**What you should do**
A faithful copy of the data is the goal; set it down exactly, without the images.

**Material to process**
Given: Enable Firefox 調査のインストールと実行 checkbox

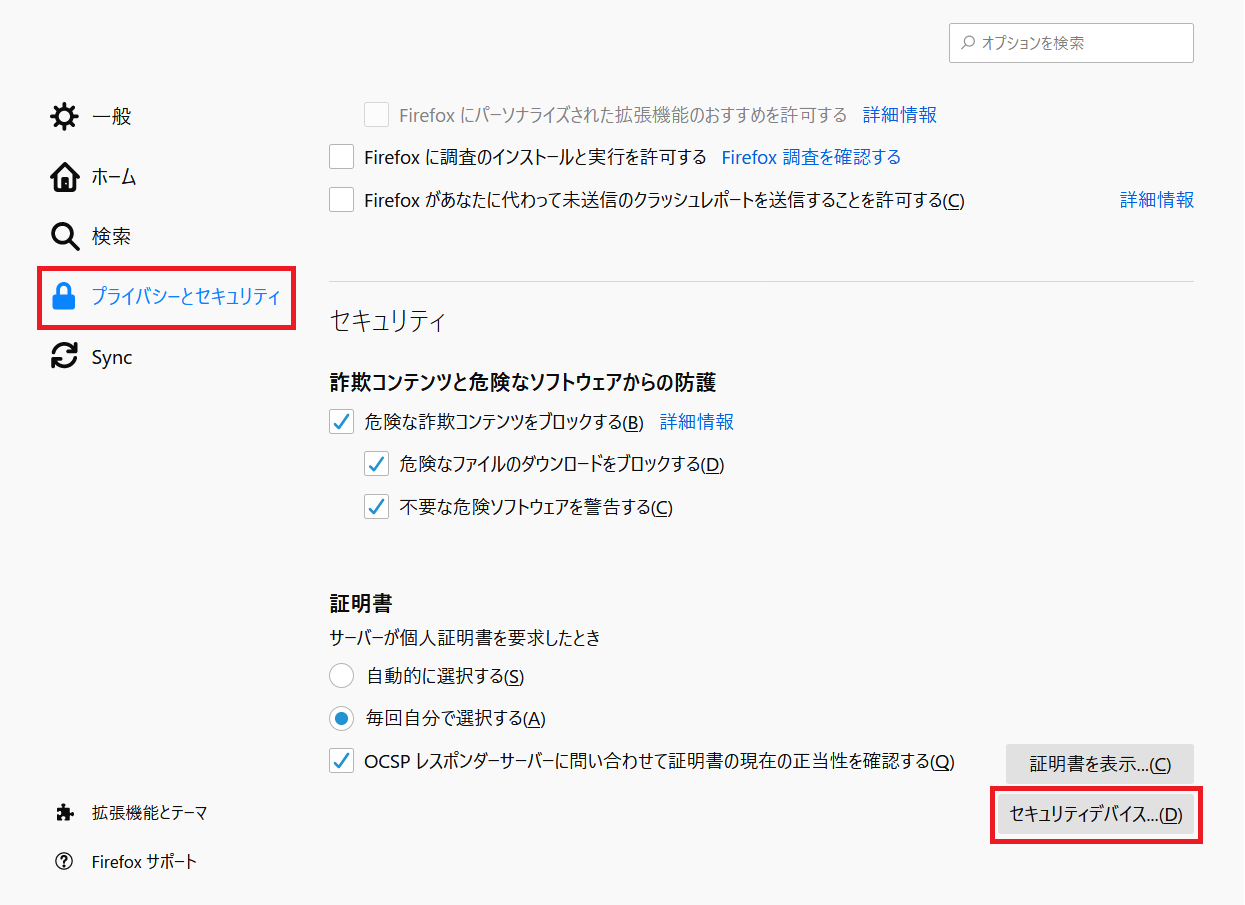Looking at the screenshot, I should (x=342, y=157).
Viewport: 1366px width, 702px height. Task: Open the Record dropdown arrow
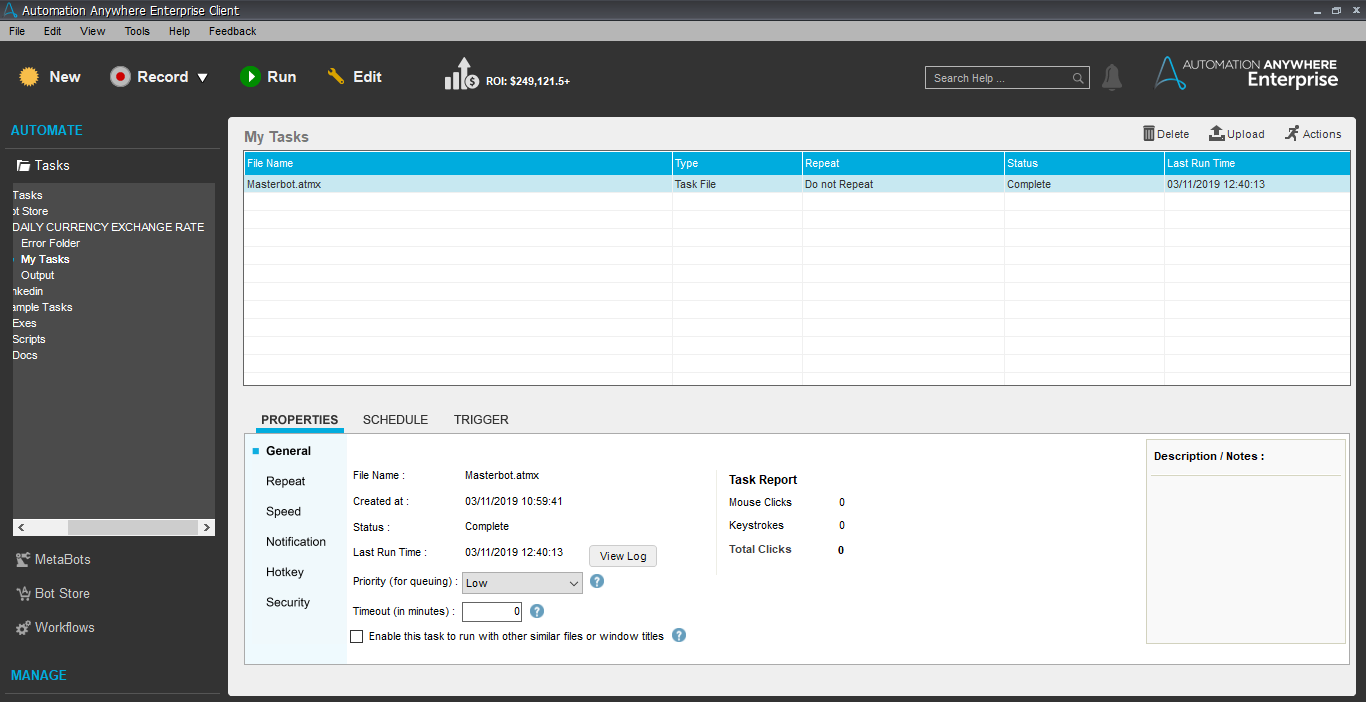coord(202,78)
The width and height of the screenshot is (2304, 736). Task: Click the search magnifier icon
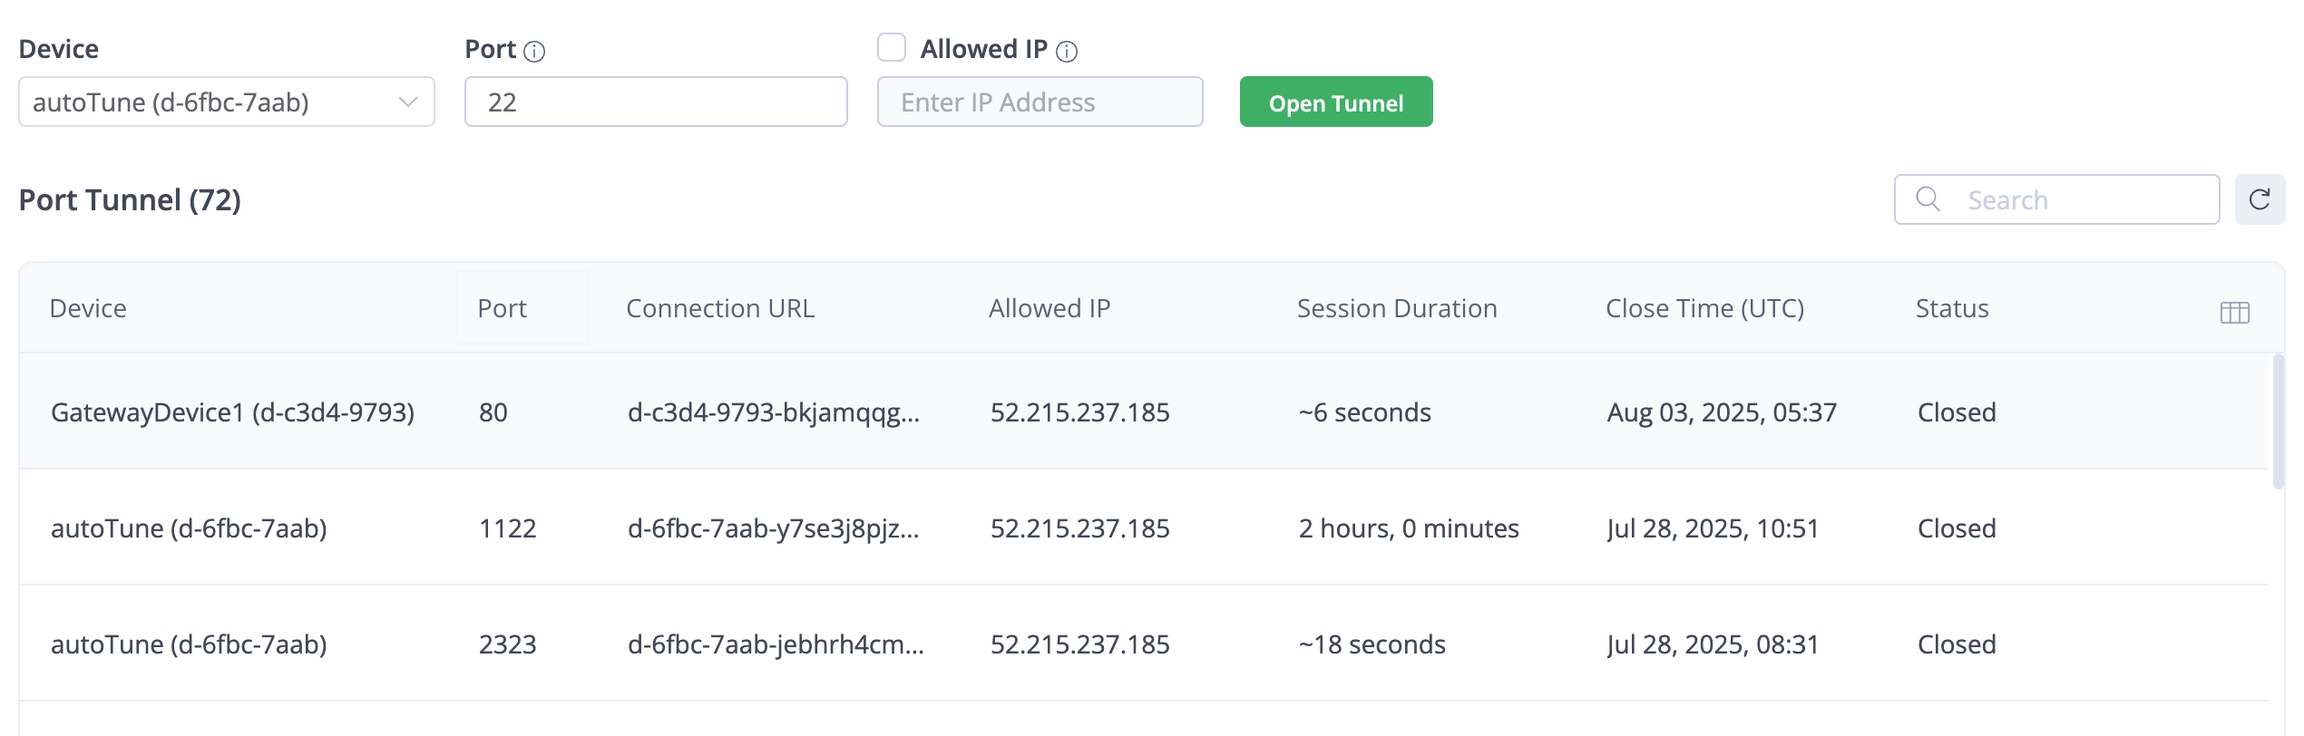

**Exercise solution**
Given: Enable Firefox 調査のインストールと実行 checkbox

Looking at the screenshot, I should (x=342, y=157).
Viewport: 1366px width, 702px height. Task: Open the Record dropdown arrow
coord(202,78)
The width and height of the screenshot is (2304, 736). Task: Click the search magnifier icon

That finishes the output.